Y si uno quiere seguir el hilo con algo más que intuición, hay que mirar dónde vivía Walter. No era cualquier viajero. Vivía en el Rancho El Ramajal, allá por la zona del estero de Maneadero, donde el mar se mezcla con la tierra como si no supiera bien dónde empieza uno y termina el otro. Un lugar de silencio, viento y paciencia, donde los caminos eran más promesa que realidad.

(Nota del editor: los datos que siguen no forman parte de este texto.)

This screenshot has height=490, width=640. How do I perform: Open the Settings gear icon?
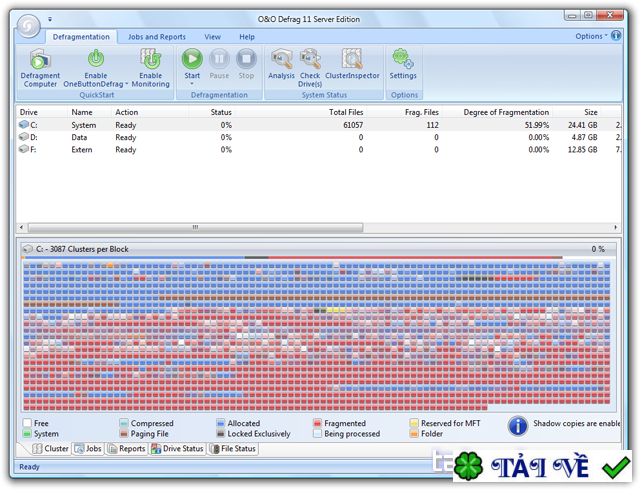(x=403, y=61)
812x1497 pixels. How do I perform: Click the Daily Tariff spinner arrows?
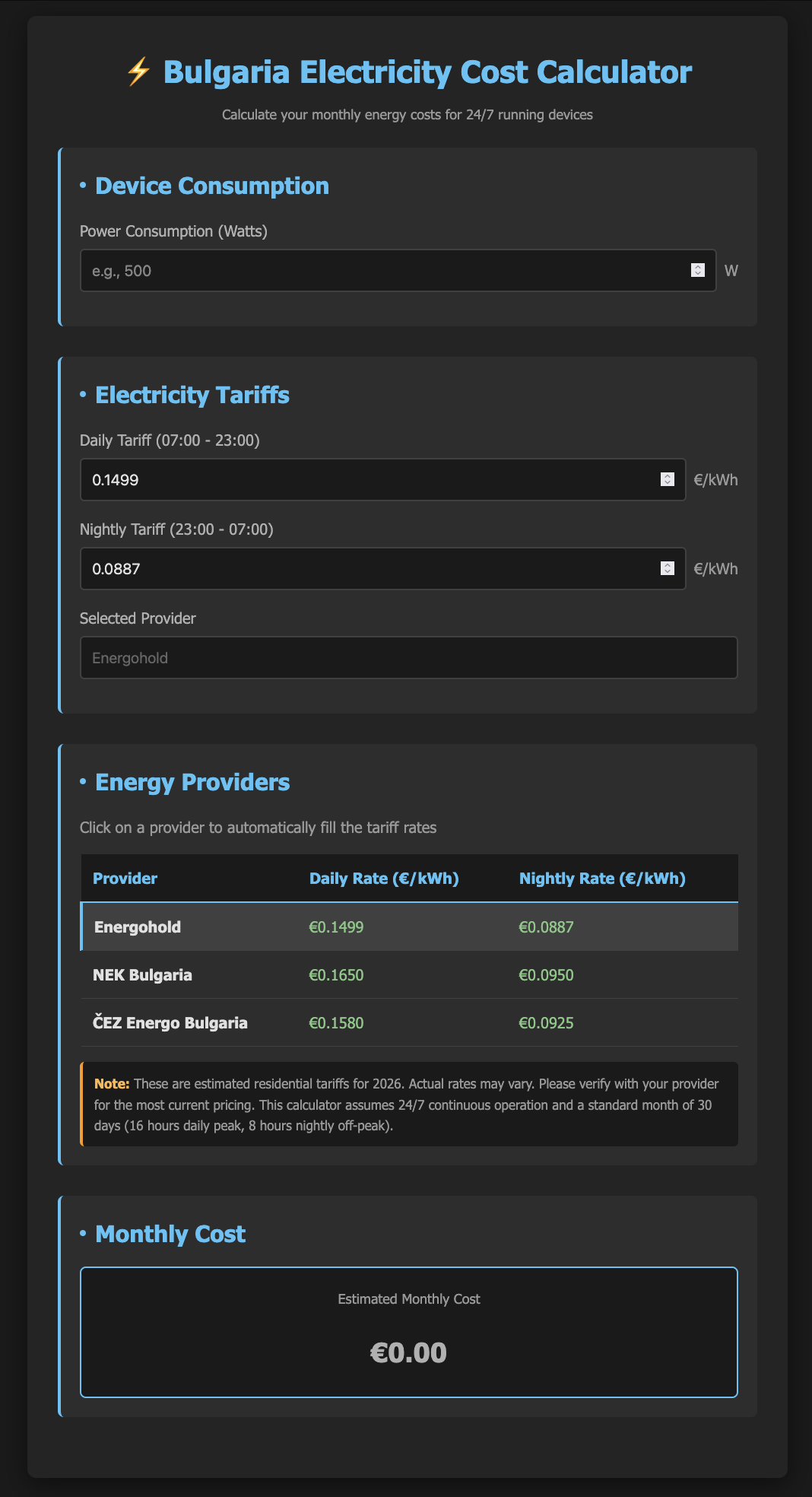point(667,480)
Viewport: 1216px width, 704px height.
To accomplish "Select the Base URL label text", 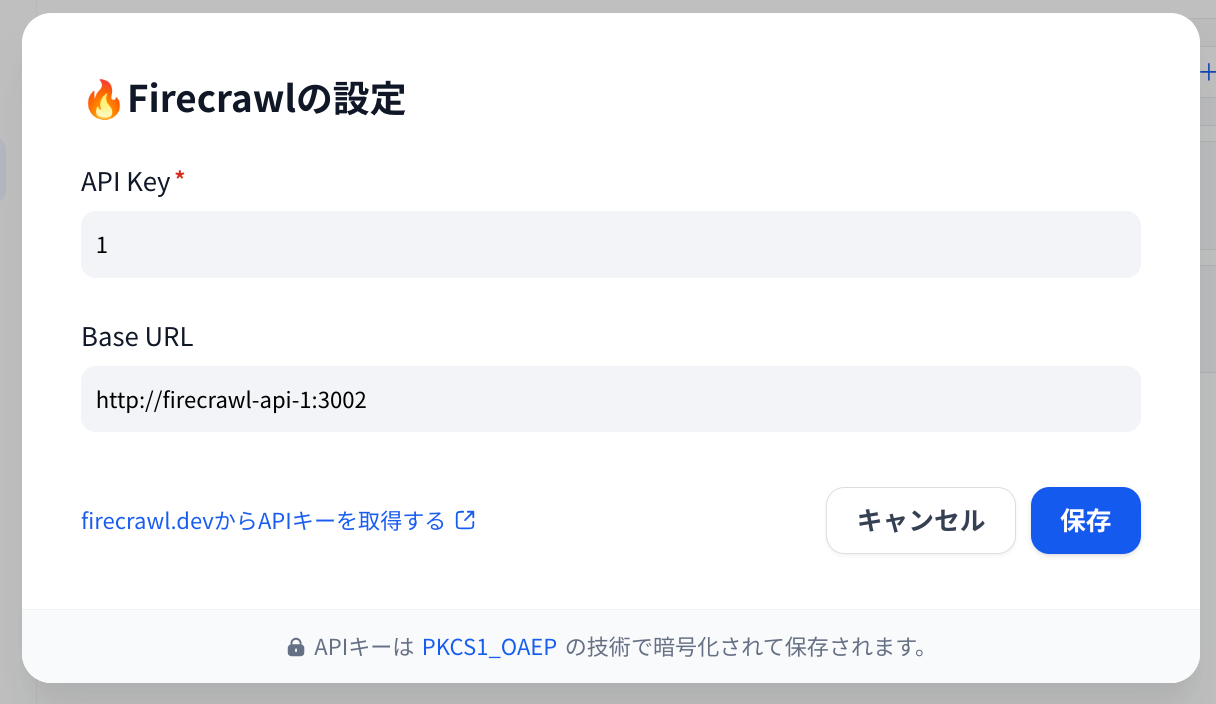I will [x=137, y=337].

Walter, como buen ranchero y hombre práctico, tenía que viajar seguido a San Diego. No por gusto, sino por necesidad: provisiones, correspondencia, trámites, vida. Y en esos tiempos —estamos hablando de finales del siglo XIX, principios del XX— el barco era la única forma sensata de hacerlo. No había carretera transpeninsular, ni vuelos, ni Uber con sombrero. Solo el mar, el viento y la espera. Así que Walter se embarcaba con frecuencia, cruzando de Ensenada a San Diego como quien va al mercado, pero con más salitre y menos certezas.
En uno de esos viajes, según cuenta en su diario, conoció a la señora Stevenson. No la menciona como aparición literaria ni como celebridad. La nombra con naturalidad, como quien se encuentra a alguien en el muelle y entabla conversación. Y eso, en el mundo de la historia oral, ya es bastante más que lo que ofrecen muchos archivos oficiales.
¿Vivía ella en El Sauzal? Es posible. ¿Pasaba temporadas en la región? Tal vez. Lo que sabemos es que Walter la vio, la nombró, y la ubicó en el paisaje, lo cual ya es bastante más que lo que ofrecen muchos archivos oficiales. Y si él la vio desde su rutina de ranchero-marino, eso nos dice que la señora Stevenson no era una turista fugaz, sino alguien que formaba parte —aunque fuera brevemente— del tejido cotidiano de Baja California.
Así que entre Don Vicente, los papeles escondidos, y Walter Nordhoff con su diario y su barco, se va armando una historia que no necesita mapas del tesoro para ser valiosa. Porque aquí el tesoro es la memoria, y los piratas somos nosotros, amables lectores, escarbando entre muros, diarios y leyendas para encontrar lo que aún brilla.